*Work item*. Find the word "vragen" in the listing. Copy out each line where it occurs.

*Available data*.
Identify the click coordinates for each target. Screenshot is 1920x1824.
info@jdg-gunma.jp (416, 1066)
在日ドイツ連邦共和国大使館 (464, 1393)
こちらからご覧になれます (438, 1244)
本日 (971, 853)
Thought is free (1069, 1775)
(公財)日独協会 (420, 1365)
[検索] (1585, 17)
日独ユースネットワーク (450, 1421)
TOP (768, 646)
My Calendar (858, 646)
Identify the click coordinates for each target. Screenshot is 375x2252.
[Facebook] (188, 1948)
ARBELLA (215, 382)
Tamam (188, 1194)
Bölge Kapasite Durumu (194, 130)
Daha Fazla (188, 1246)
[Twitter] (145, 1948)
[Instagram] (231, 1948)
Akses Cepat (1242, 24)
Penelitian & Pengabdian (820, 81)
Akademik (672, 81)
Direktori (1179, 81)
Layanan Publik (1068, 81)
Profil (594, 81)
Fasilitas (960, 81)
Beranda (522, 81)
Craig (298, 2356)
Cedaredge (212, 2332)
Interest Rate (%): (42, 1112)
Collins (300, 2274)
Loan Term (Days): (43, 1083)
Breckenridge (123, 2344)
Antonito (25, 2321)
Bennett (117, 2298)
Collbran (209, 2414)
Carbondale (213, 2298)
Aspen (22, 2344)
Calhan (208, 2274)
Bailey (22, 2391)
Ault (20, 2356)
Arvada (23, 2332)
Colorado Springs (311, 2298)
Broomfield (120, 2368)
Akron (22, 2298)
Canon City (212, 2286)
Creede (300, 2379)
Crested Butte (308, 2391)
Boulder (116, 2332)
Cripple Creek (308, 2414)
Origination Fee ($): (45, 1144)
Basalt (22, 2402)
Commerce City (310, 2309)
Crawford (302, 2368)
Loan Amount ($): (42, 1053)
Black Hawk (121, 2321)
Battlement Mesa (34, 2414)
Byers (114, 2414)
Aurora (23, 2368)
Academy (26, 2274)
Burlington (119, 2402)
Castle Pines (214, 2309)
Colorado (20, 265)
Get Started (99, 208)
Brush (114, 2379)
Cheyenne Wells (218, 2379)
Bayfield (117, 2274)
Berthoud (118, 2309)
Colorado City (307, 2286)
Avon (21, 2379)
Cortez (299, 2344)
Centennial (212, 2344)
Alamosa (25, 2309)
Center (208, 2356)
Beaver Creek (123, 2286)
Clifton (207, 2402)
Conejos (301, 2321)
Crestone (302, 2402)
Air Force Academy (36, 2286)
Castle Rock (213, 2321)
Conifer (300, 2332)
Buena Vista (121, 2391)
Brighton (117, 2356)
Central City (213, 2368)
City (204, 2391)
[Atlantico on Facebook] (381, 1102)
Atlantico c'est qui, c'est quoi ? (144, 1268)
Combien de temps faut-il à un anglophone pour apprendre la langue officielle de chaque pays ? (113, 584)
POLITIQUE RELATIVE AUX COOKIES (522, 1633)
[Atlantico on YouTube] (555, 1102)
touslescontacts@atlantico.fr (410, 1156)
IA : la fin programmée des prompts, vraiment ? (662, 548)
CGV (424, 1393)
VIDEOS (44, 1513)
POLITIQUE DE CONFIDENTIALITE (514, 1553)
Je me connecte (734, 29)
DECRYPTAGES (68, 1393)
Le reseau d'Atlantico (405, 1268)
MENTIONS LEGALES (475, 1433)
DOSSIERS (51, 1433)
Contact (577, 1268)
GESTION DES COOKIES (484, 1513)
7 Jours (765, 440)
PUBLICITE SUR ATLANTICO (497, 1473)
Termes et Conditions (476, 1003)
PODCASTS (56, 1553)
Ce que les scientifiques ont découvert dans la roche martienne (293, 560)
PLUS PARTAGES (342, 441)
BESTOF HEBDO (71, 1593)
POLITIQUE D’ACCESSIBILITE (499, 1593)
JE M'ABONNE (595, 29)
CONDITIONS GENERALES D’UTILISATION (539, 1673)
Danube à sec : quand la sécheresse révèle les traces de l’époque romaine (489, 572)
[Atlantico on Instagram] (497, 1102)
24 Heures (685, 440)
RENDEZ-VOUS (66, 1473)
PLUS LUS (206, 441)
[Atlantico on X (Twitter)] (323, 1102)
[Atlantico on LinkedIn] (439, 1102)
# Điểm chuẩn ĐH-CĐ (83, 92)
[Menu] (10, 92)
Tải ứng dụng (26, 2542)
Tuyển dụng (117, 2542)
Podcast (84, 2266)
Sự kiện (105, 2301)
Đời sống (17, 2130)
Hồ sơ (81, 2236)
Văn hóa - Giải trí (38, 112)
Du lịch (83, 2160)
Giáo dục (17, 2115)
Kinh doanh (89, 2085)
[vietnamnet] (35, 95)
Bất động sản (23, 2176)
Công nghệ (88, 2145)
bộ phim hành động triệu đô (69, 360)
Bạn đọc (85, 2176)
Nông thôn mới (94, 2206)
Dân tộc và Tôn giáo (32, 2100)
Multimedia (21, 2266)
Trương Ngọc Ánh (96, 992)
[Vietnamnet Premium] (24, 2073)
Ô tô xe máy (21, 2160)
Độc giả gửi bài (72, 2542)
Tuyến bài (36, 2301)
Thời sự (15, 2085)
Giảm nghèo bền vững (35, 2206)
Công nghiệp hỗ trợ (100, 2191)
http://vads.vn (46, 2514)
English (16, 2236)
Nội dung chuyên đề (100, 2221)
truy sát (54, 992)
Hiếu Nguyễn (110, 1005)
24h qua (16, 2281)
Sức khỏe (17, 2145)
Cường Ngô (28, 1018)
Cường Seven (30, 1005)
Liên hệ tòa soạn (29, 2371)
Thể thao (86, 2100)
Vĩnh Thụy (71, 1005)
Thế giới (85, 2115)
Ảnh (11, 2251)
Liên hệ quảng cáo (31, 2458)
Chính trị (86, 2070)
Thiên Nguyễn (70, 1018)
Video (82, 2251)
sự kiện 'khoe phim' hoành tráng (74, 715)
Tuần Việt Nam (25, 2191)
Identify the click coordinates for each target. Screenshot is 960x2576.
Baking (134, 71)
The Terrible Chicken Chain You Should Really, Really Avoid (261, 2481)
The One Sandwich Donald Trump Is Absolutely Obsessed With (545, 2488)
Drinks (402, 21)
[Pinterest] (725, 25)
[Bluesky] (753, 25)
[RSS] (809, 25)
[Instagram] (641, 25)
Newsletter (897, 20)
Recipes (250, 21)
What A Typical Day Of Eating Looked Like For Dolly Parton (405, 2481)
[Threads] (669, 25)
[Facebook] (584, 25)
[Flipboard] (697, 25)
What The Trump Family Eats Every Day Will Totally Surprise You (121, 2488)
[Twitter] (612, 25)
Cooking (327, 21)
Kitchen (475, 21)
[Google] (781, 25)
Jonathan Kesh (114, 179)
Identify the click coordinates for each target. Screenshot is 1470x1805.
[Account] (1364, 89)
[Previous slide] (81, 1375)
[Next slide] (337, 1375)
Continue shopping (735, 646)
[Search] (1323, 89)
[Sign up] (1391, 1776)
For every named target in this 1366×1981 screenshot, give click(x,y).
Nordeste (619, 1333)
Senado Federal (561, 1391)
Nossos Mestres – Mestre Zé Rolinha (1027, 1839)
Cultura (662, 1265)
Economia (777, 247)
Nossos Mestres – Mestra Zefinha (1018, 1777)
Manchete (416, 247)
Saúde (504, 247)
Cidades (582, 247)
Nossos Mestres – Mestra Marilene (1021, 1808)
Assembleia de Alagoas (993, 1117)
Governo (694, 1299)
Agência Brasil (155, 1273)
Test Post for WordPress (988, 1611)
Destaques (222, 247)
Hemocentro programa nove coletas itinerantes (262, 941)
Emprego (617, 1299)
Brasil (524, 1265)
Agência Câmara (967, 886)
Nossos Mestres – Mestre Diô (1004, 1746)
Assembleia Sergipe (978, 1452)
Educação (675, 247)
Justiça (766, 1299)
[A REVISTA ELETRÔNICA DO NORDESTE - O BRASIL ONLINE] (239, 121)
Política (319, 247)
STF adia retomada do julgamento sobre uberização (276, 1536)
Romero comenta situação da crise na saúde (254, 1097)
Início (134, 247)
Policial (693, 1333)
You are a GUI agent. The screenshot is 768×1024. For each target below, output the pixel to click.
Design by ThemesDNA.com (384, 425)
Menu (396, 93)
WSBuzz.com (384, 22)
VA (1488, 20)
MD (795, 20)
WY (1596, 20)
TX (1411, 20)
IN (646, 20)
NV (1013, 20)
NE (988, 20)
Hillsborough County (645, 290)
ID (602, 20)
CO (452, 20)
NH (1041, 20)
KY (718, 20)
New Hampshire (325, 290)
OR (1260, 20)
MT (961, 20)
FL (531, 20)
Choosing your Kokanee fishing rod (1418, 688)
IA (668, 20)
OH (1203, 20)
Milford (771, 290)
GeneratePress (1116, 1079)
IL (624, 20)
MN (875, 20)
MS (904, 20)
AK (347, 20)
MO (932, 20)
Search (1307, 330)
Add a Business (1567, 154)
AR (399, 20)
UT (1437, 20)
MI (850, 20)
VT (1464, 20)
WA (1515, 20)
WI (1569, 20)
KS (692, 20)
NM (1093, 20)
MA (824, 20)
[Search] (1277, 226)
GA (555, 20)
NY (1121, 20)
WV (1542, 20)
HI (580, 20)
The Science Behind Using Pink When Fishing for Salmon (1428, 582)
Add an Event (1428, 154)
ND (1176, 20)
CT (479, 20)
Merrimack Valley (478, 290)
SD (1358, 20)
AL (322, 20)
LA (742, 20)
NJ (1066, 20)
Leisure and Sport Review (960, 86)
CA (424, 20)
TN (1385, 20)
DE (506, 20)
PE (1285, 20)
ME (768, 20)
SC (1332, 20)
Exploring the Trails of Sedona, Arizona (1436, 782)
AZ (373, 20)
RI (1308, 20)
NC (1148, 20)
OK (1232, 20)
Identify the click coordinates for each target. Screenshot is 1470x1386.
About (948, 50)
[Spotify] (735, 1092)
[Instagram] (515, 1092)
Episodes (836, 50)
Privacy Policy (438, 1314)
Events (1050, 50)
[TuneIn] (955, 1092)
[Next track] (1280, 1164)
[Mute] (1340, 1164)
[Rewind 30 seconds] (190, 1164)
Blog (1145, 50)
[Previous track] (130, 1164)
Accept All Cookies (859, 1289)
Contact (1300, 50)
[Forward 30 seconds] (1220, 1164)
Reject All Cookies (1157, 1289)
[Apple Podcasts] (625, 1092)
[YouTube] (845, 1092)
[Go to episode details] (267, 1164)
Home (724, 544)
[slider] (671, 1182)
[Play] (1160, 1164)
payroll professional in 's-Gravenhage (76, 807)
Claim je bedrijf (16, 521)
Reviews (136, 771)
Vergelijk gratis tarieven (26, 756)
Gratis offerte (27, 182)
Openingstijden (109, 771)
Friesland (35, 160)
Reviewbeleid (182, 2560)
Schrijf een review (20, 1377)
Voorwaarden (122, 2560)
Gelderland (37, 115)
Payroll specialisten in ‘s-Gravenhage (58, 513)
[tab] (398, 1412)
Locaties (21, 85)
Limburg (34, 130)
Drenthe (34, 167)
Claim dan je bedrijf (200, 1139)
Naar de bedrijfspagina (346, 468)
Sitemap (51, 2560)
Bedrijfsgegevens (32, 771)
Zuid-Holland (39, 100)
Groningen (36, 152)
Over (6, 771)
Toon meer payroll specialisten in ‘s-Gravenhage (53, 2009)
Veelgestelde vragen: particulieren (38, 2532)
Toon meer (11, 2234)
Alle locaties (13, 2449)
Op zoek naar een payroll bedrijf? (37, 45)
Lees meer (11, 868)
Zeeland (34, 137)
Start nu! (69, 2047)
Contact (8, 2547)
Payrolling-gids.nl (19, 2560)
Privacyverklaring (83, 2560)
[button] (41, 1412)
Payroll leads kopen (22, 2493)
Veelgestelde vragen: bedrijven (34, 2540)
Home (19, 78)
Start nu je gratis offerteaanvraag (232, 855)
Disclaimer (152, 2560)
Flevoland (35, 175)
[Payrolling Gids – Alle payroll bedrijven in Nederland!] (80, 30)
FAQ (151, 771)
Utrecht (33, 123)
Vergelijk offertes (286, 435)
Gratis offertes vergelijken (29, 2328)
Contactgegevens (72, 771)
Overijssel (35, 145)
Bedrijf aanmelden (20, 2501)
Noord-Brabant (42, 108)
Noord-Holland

*Solution below*.
Veelgestelde vragen: particulieren (38, 2532)
Veelgestelde vragen: bedrijven (34, 2540)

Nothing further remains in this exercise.